Poor living conditions and unemployment strongly linked to depression – UCT study reveals
Individuals living in more deprived neighbourhoods in South Africa experience more depressive symptoms than their counterparts in wealthier neighbourhoods. This is according to a recent University of Cape Town (UCT) study published in the journal, BMC Psychiatry.
The study, The Association between Neighbourhood Level Deprivation and Depression: evidence from the South African National Income Dynamics Study, found that living environment and employment deprivation were the two deprivation categories most strongly associated with depression.
The study was conducted by Nicholas Dowdall (UCT graduate and now University of Oxford postgraduate student), Professor Catherine Ward (Head of the Department of Psychology at UCT) and Professor Crick Lund (Director of the Alan J Flisher Centre for Public Mental Health at UCT).
Professor Ward explains: “Living in an environment where few people have a decent income may mean that the neighbourhood has very few resources for people to draw on in time of trouble. It may also mean that people feel hopeless and helpless in the face of what seem to be overwhelming odds – if everyone around them is unemployed, the chances of getting a job may seem much slimmer than in an environment where most people are employed. Both of those are linked to depression in other studies.”
The study has some big implications.
“Firstly, it implies that the area you live in can affect your mental health: regardless of your individual circumstances, living in an environment where people are adequately housed, where they are educated and employed, and have enough income to meet their needs, is better for your mental health,” says Ward.

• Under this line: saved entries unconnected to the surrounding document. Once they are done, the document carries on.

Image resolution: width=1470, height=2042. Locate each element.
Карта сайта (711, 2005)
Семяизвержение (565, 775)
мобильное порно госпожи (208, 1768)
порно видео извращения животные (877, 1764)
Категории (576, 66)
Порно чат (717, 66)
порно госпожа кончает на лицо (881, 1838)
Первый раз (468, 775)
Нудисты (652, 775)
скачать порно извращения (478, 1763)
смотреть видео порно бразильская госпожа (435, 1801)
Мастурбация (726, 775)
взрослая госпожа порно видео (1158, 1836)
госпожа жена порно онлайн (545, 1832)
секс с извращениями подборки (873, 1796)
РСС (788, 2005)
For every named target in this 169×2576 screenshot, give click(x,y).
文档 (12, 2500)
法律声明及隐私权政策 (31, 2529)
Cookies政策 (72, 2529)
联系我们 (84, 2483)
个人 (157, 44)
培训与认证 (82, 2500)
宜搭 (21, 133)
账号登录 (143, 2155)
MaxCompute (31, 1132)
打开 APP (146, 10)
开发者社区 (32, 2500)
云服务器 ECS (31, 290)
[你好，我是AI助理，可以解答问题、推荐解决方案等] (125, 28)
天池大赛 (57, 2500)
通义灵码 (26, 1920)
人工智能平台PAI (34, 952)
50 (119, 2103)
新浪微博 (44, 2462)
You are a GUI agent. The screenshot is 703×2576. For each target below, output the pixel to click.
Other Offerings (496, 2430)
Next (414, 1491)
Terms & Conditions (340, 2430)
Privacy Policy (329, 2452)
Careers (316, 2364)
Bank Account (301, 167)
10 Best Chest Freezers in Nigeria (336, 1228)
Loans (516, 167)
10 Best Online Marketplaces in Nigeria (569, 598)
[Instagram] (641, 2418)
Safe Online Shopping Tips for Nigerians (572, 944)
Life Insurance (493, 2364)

“Secondly, it implies that if we wish to reduce depression in South Africa, we need to pay attention to improving people’s living environments, and to making education and employment accessible. That makes preventing depression everyone’s business, and not just the domain of mental health professionals,” adds Ward.
According to the study, being married or living with a partner can also function as a protective factor against common mental disorders.
Controlling for the individual variables meant that this study shows that, aside from individual factors, one’s environment can have a unique effect on one’s risk for depression.
All four domains of neighbourhood deprivation – living environment, employment, education and income, and material deprivation – were associated with depression: the worse the neighbourhood deprivation, the higher the depression scores. Living environment deprivation refers to living in a neighbourhood where many did not have access to water, sanitation, and electricity; where houses were overcrowded; and many people lived in shacks.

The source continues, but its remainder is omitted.